> **本文**
★ ★ ★ ★ ★

問い3:すべてを「捨てない」というのは、どういう意味だろう?

⚫️シン:
「人を捨てず、物を捨てない」というのは、単にケチになれという意味ではないよ。ナオ、君がたとえば壊れたおもちゃを持っていたとしよう。それがただのゴミだと思えば捨てればいい。でも、もしそのおもちゃに何か思い出があったり、それを修理してまた使えるとしたらどうだい?
老子は、どんな人や物にも価値があると考えるべきだと言っているんだ。それが小さなものであっても、もしかしたら君にとって、あるいは誰かにとって、とても大切なものになるかもしれないからね。

◯ナオ:
無駄なものがない、という究極の考え方だと想う。絶対的な価値観にしばられないようにしないと・・・。


少しまとめてみよう

⚫️シン:
ナオ、どうだい?老子の言葉は一見すると抽象的だけど、こうやって少しずつ考えていくと、現代の君の生活にもつながる部分がたくさんあるだろう?この第27章が伝えたいことを簡単にまとめると、次のようなものだよ:

  • 自然に、必要なことを必要なだけ行い、執着を手放すこと。

★ ★ ★ ★ ★

> **データ抜粋**
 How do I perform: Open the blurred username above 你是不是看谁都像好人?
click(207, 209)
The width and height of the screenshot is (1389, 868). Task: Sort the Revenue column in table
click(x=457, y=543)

★ ★ ★ ★ ★

> **練習問題**
**a.** 本文でシンは、「人を捨てず、物を捨てない」は単に何になれという意味ではないと述べているか。
**b.** 本文の「問い3:すべてを「捨てない」というのは、どういう意味だろう?」から「また使えるとしたらどうだい?」までを、一字も変えずに書き写すこと。
**c.** 本文に名前が出てくる人物をすべて挙げること。
本文だけを手がかりにすること。

> **各問の解答**
**a.** ケチになれという意味ではない。

**b.**
問い3:すべてを「捨てない」というのは、どういう意味だろう?

⚫️シン:
「人を捨てず、物を捨てない」というのは、単にケチになれという意味ではないよ。ナオ、君がたとえば壊れたおもちゃを持っていたとしよう。それがただのゴミだと思えば捨てればいい。でも、もしそのおもちゃに何か思い出があったり、それを修理してまた使えるとしたらどうだい?

**c.** シン、ナオ、老子